• _Your task_: Pull out everything in the records from the line with "You are a computer-use" down to the line with "Where should I", both included, and copy it unchanged.

• _Data lines_:
** Start **
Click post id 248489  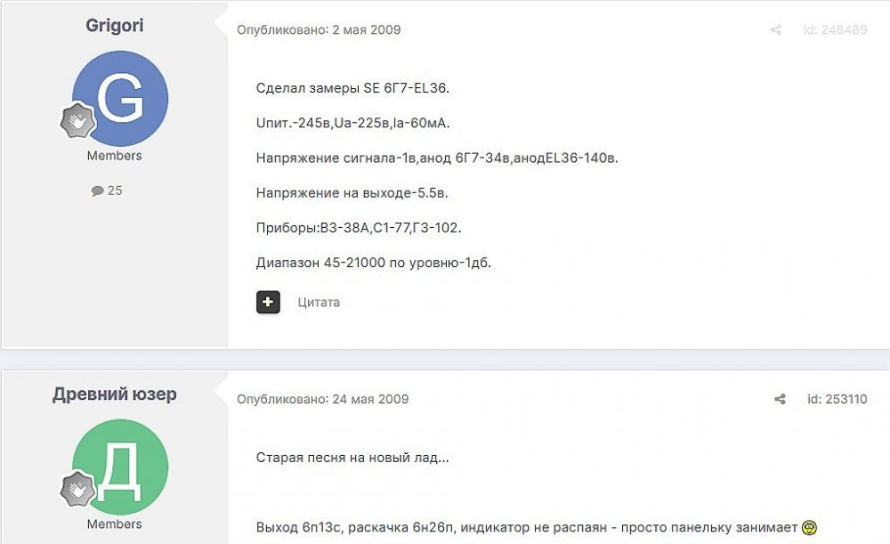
** End **
** Start **
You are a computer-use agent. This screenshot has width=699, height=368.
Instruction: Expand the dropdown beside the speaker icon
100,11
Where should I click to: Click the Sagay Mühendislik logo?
** End **
• _Exercise solution_:
You are a computer-use agent. This screenshot has width=699, height=368.
Instruction: Expand the dropdown beside the speaker icon
100,11
Where should I click to: Click the Sagay Mühendislik logo?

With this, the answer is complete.